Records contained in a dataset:
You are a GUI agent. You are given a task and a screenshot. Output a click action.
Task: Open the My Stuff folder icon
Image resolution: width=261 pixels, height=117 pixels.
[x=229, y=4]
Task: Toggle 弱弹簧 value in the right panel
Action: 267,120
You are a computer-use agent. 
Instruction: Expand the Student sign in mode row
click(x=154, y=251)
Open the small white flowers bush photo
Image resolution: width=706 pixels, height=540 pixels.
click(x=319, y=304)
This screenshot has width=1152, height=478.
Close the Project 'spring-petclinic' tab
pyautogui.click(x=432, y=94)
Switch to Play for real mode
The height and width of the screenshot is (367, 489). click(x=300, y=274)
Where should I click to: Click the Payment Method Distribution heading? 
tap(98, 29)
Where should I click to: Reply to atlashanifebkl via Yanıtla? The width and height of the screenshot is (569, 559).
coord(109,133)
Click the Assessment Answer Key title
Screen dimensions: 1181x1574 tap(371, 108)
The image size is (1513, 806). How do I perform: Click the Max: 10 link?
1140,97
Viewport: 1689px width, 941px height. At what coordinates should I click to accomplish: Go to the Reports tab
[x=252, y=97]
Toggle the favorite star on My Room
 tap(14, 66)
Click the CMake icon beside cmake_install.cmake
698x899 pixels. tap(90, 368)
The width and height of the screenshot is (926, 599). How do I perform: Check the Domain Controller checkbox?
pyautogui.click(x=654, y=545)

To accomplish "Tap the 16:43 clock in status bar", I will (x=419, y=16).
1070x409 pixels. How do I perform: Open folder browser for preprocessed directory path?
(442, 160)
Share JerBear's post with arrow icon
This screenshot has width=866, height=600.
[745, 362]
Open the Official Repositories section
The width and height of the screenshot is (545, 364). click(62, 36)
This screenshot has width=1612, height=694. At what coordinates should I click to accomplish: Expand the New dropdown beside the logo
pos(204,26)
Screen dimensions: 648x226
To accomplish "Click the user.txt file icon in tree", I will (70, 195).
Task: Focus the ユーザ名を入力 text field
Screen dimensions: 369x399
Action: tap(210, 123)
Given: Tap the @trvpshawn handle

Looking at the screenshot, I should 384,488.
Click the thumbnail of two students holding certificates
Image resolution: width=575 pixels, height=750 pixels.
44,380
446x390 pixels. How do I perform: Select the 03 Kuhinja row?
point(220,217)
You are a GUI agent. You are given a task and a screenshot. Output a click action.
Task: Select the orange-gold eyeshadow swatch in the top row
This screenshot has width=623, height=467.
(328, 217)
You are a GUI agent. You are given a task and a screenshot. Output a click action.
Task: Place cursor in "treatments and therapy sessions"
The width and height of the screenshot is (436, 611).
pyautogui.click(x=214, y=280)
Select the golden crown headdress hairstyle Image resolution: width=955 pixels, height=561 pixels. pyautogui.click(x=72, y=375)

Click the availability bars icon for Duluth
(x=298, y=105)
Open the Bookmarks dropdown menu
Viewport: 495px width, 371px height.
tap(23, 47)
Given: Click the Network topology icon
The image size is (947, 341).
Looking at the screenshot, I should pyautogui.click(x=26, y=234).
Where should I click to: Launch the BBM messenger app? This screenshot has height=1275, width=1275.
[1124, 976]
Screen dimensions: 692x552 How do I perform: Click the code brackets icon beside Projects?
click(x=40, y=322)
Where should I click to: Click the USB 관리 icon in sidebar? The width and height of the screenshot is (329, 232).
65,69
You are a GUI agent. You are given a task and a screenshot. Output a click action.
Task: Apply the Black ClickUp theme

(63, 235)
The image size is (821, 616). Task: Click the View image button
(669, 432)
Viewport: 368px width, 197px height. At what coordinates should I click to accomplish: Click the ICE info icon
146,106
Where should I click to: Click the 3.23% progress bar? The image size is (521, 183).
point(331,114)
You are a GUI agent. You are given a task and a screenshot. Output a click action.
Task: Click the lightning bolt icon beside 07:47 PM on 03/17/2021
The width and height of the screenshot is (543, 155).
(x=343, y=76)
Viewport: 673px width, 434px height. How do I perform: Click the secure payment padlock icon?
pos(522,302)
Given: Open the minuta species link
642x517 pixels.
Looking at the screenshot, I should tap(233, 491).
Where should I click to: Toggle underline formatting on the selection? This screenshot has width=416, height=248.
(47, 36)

> **WHAT THE TASK ASKS**
Give back exactly the lines from the one that contains "Viewport: 673px width, 434px" to the end of the data above, both of those lines included.

> **ANSWER SPACE**
Viewport: 673px width, 434px height. How do I perform: Click the secure payment padlock icon?
pos(522,302)
Given: Open the minuta species link
642x517 pixels.
Looking at the screenshot, I should tap(233, 491).
Where should I click to: Toggle underline formatting on the selection? This screenshot has width=416, height=248.
(47, 36)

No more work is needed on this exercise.